_DOCUMENT TEXT_:
* Start *
Israel attack on Iran

Syria exploding

Islamists taking control of Egypt and setting off another Iran style regime

Europe solving its banking problems

Spain staying solvent

Dodd Frank going into effect

Obamacare being implanted or repealed

Tax reform

Fiscal cliff

EPA implanting more harsh regulations if Obama reelected

Cordray turned loose on banks if Obama reelected

Major terror attack somewhere

Greece staying in the Euro

Pakistan staying stable-or what passes for stable there

Major shift in US energy independence through fracking and deep water drilling

There has rarely been a time in modern history with so many black swans circling, any of which could cause major disruptions, war, further economic decline, or the rise of dangerous regimes. Or things might go in a good direction, and then things could really take off. The problem is there is nobody who can predict the final outcome of any of the above list.

When there is so much uncertainty, companies don’t expand. They do not hire other than what they absolutely need which cannot be covered by overtime or temporary workers. Investors don’t take big risks. Governments muddle. Eventually one or more of these things will happen- good or bad and then a direction will be established-good or bad. There will be decisive acts on each of the above in the next six months and then we will know better where we are headed.
* End *
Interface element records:
* Start *
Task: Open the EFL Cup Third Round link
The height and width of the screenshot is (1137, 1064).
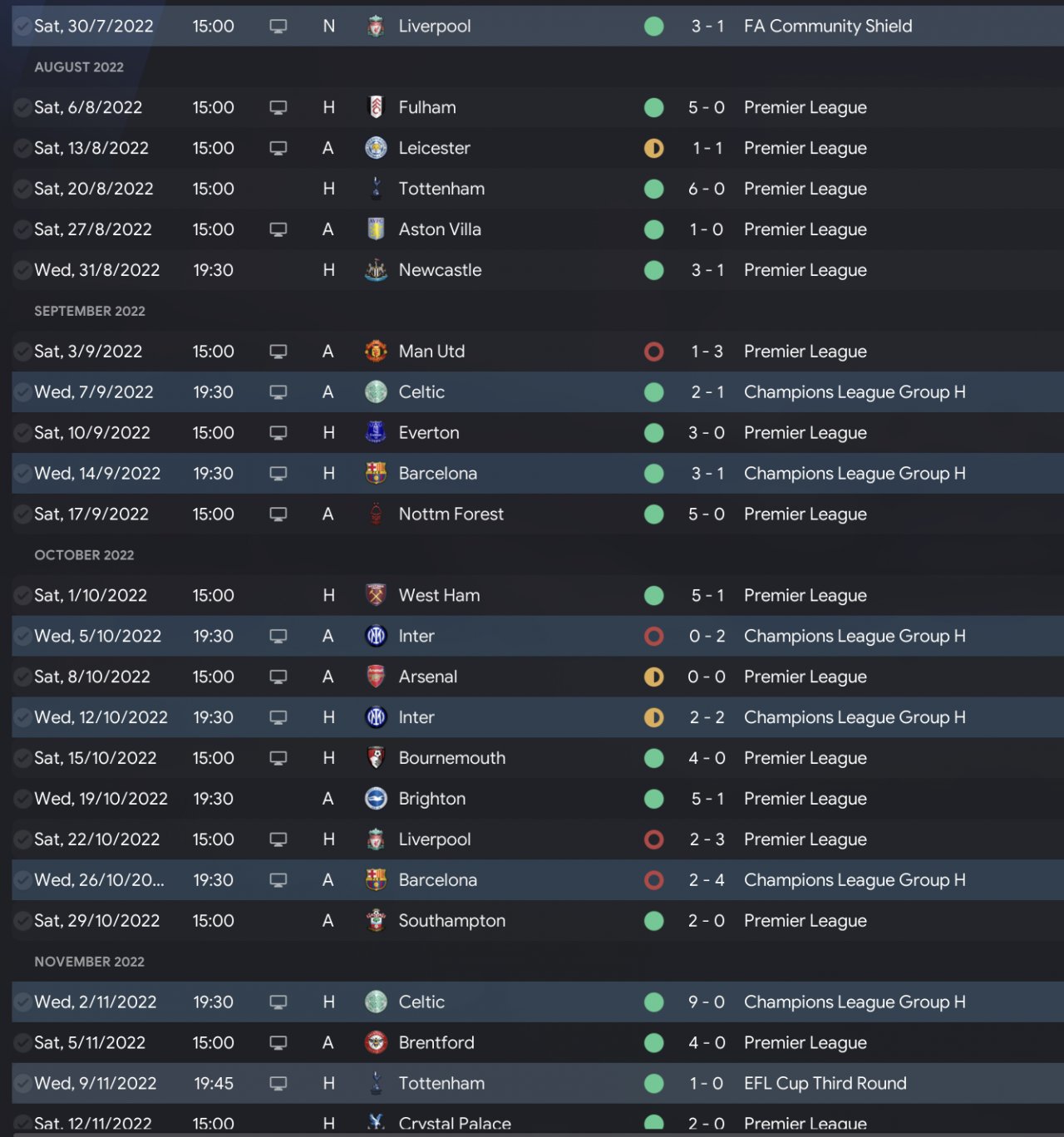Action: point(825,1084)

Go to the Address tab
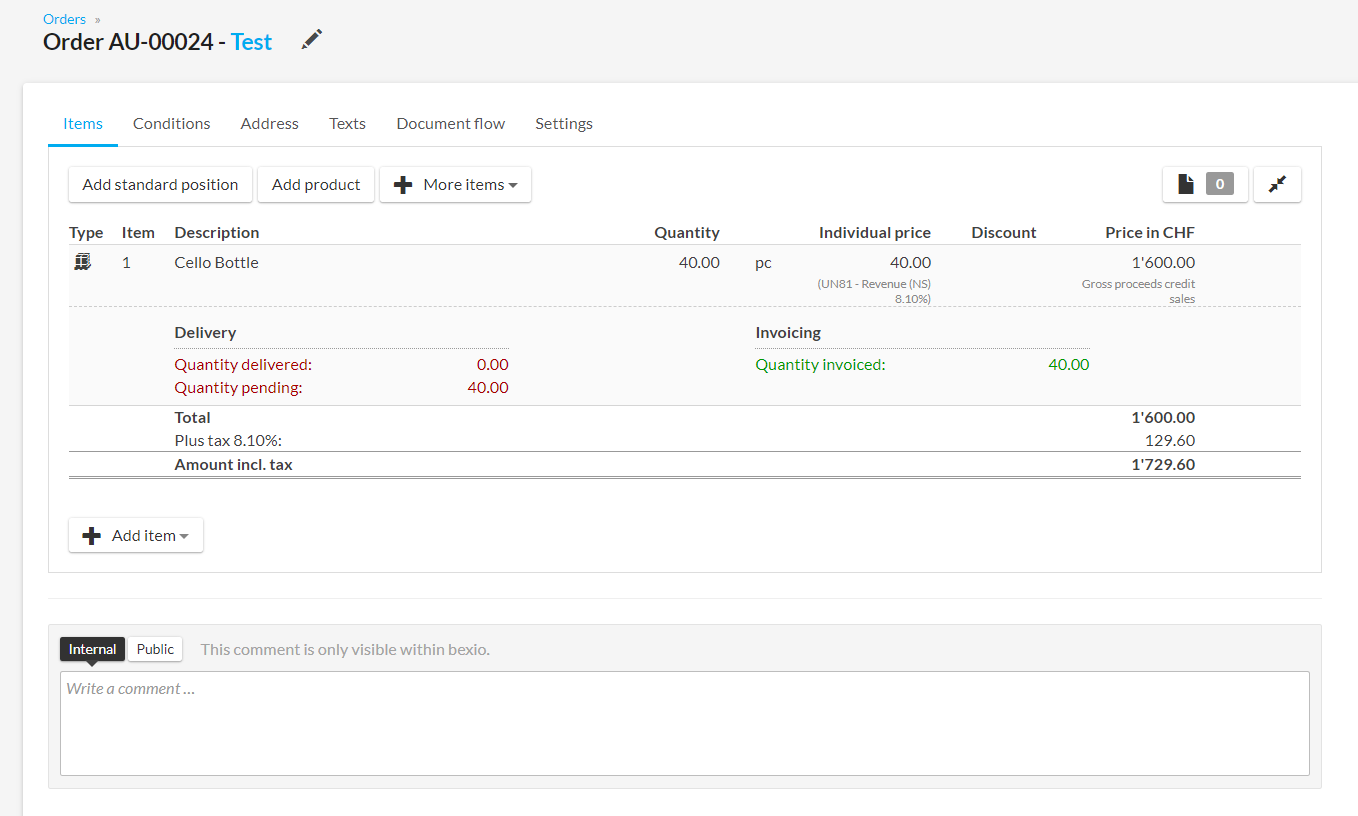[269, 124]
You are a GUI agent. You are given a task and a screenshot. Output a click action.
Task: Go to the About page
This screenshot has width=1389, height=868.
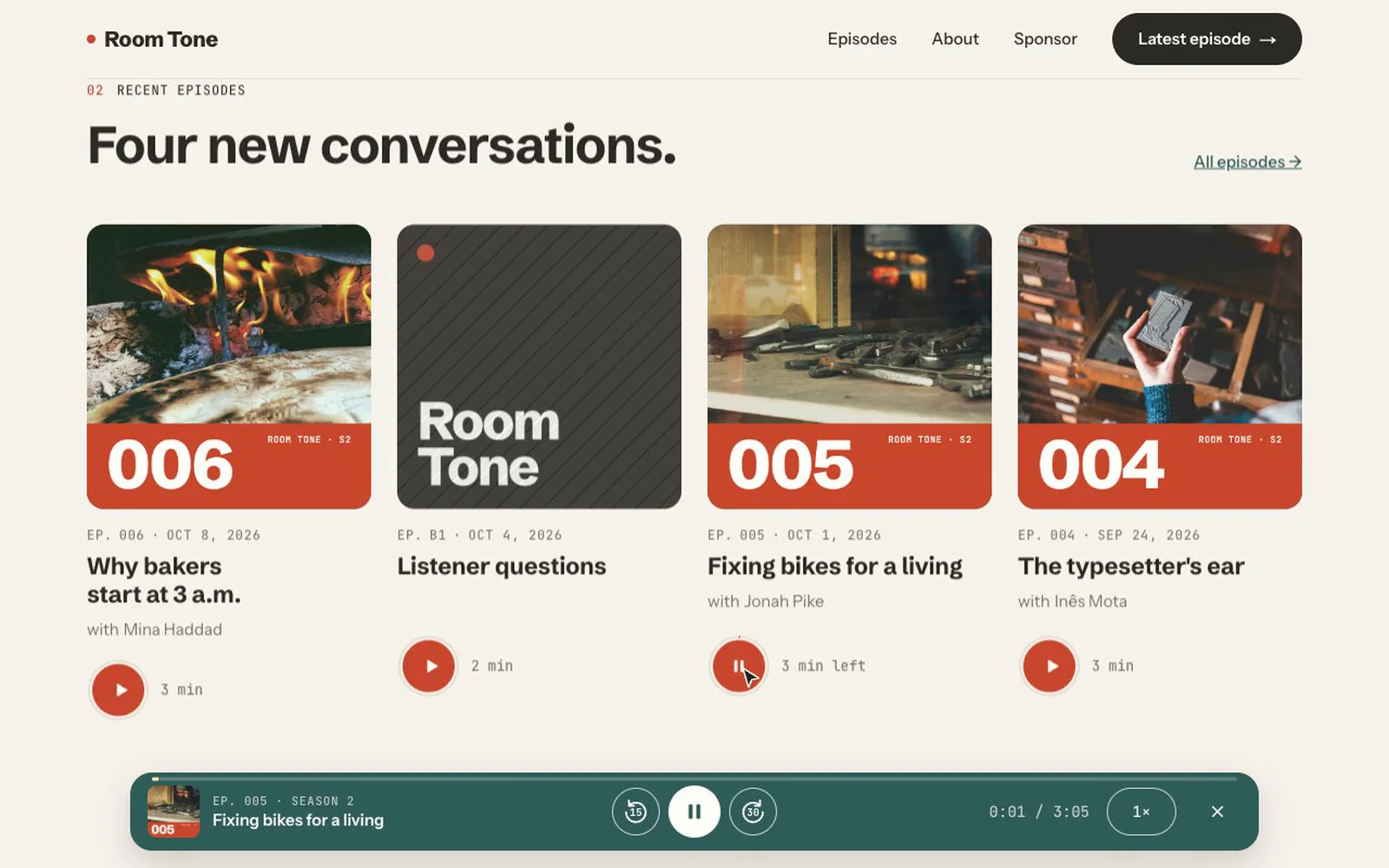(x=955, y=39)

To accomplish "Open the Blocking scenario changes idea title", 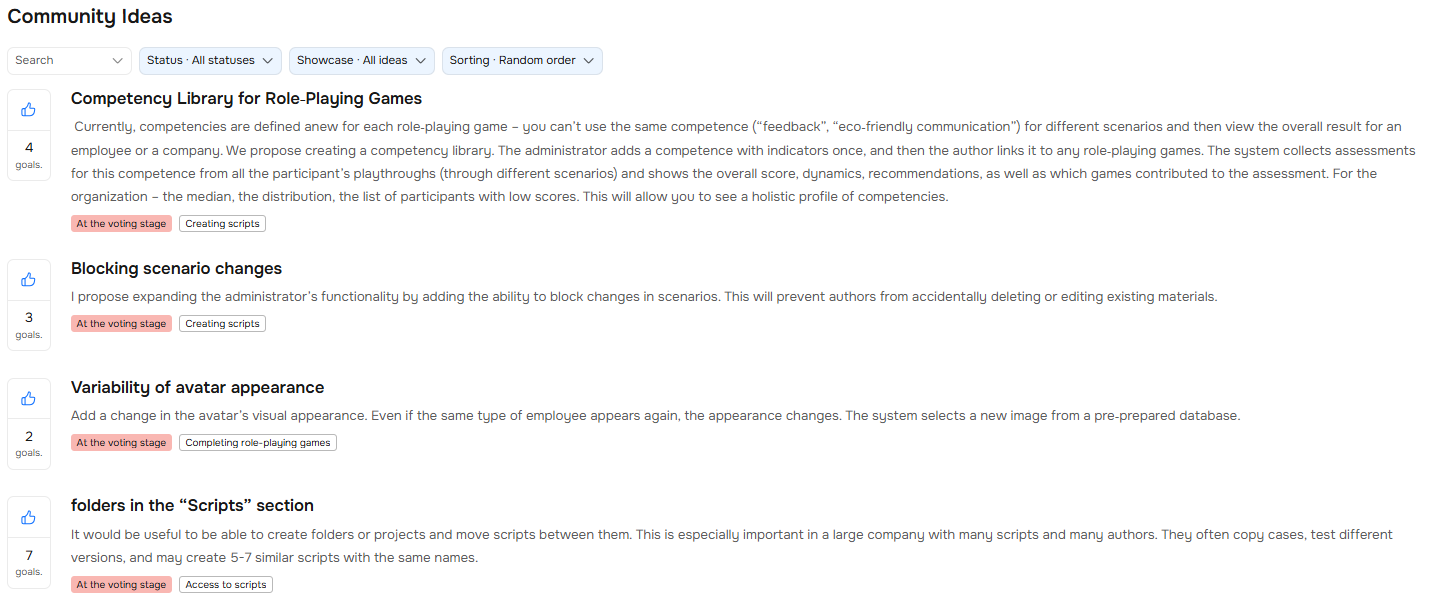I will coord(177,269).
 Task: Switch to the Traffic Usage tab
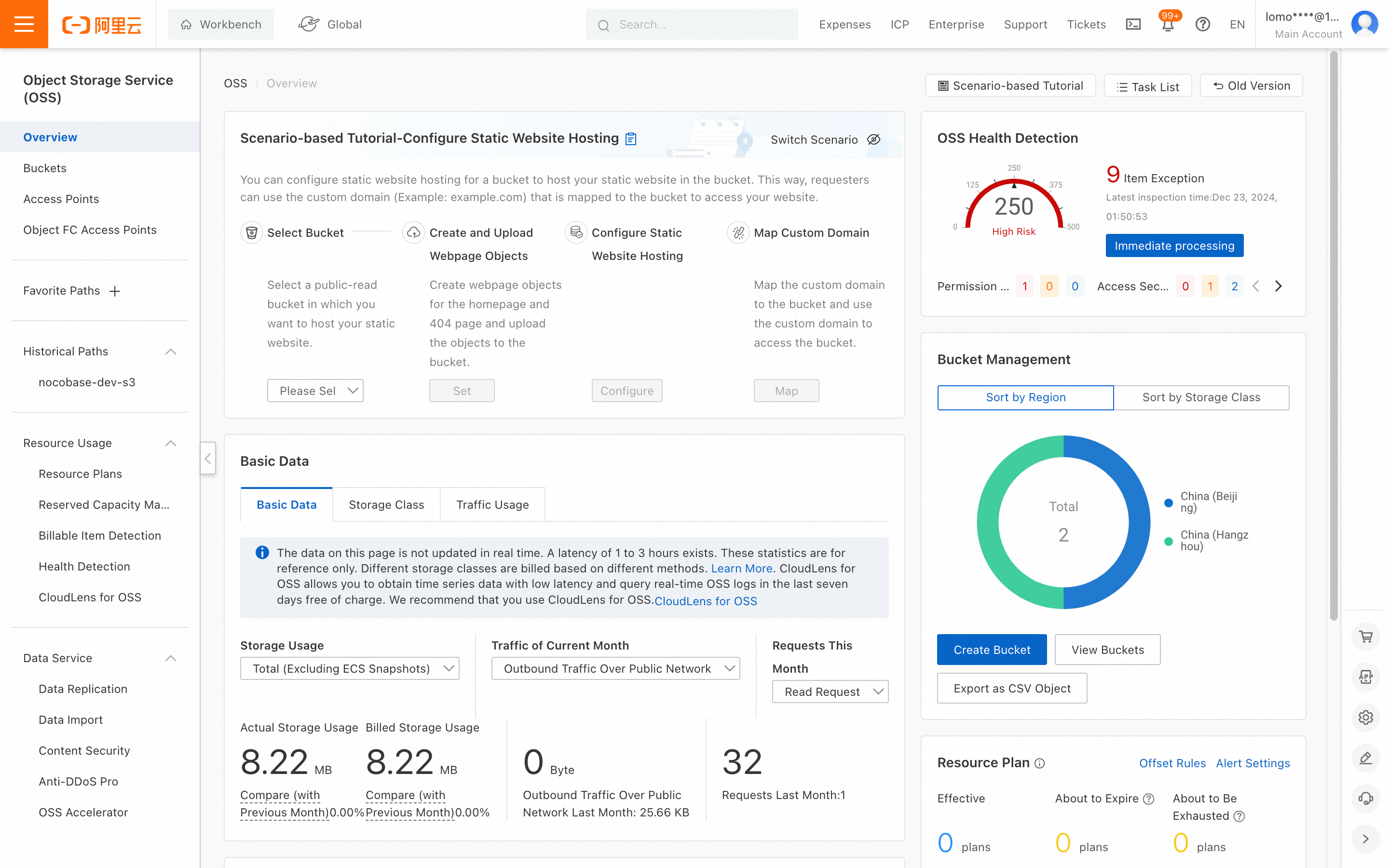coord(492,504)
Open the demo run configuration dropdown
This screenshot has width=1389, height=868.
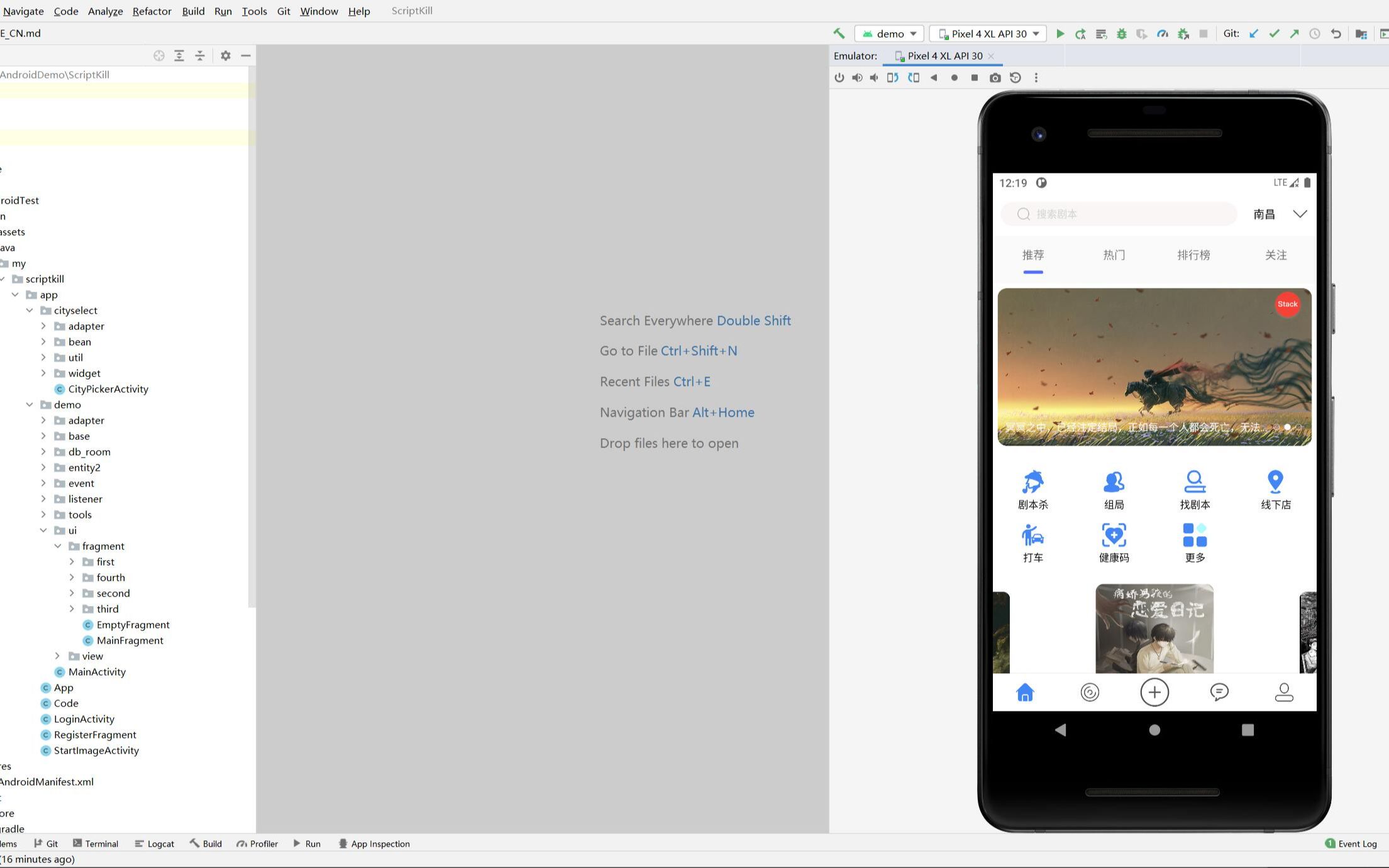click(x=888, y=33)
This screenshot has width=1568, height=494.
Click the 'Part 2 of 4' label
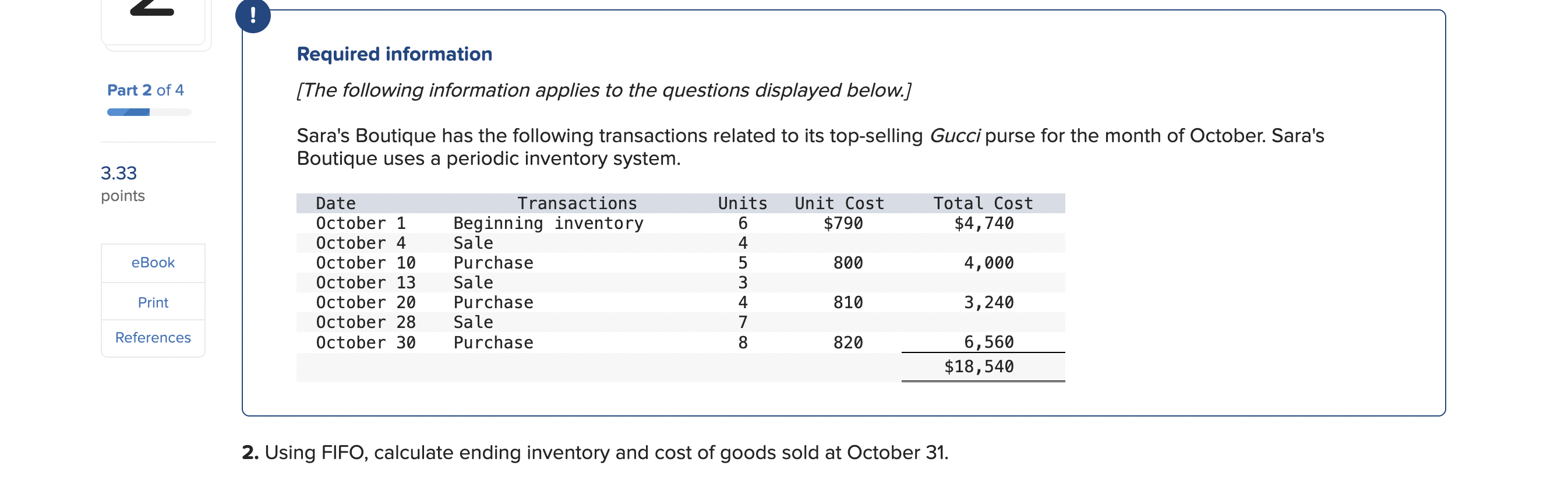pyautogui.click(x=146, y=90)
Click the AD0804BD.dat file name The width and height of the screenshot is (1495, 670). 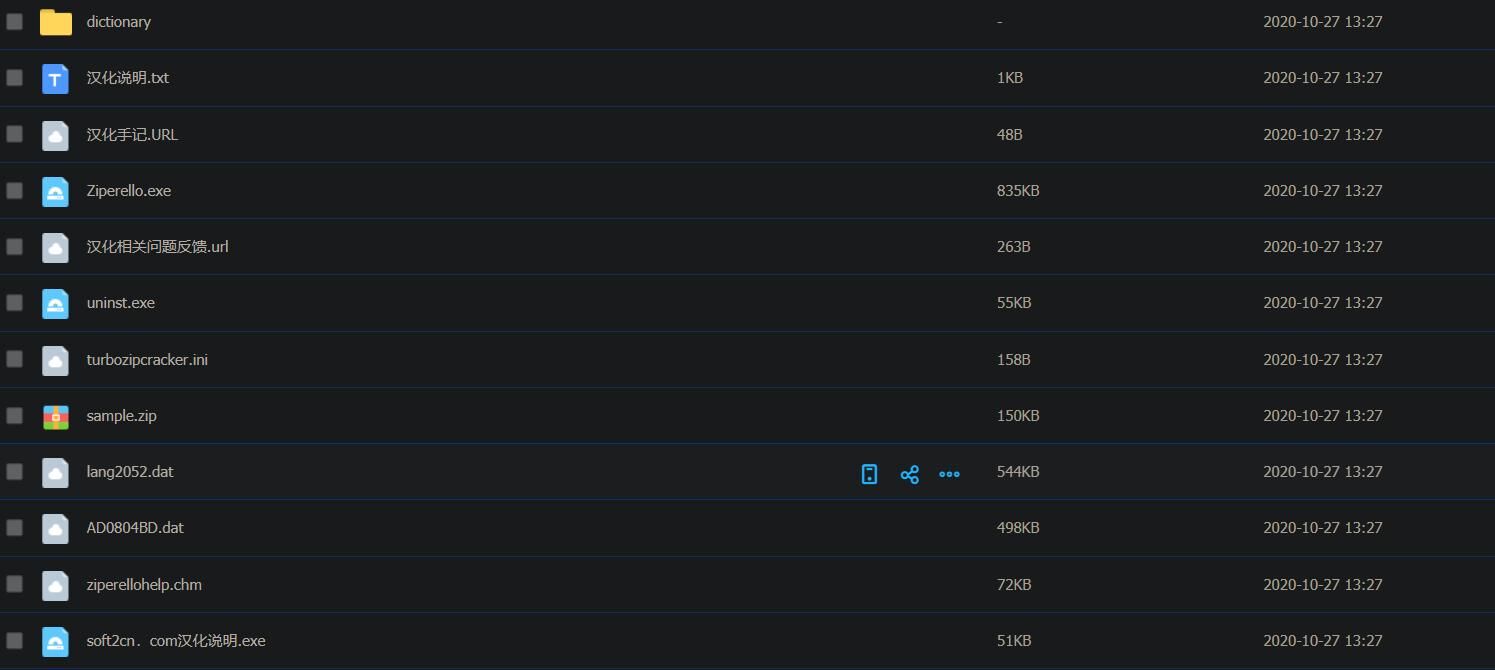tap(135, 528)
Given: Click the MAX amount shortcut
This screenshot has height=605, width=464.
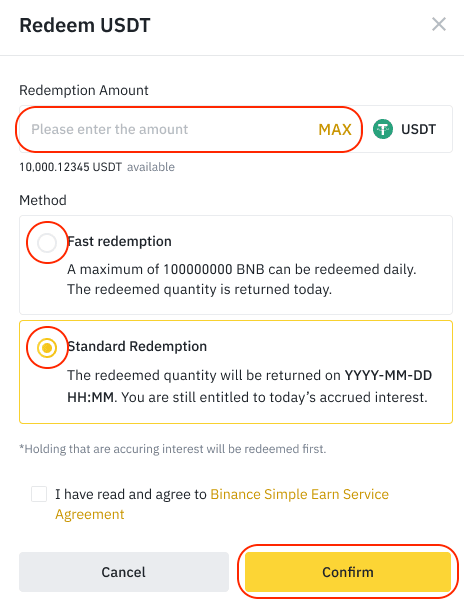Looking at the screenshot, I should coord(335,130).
* End *
_WHAT TO WORK ON_:
**A.** List every outcome that the black swan text says any one of the circling black swans could cause.
**B.** Reproduce the part of the black swan text that begins at the words "Pakistan staying stable-or" and stops after the words "the above list.".
The lines above are not needed.

_SOLUTIONS FOR EACH TASK_:
**A.**
major disruptions
war
further economic decline
the rise of dangerous regimes

**B.**
Pakistan staying stable-or what passes for stable there

Major shift in US energy independence through fracking and deep water drilling

There has rarely been a time in modern history with so many black swans circling, any of which could cause major disruptions, war, further economic decline, or the rise of dangerous regimes. Or things might go in a good direction, and then things could really take off. The problem is there is nobody who can predict the final outcome of any of the above list.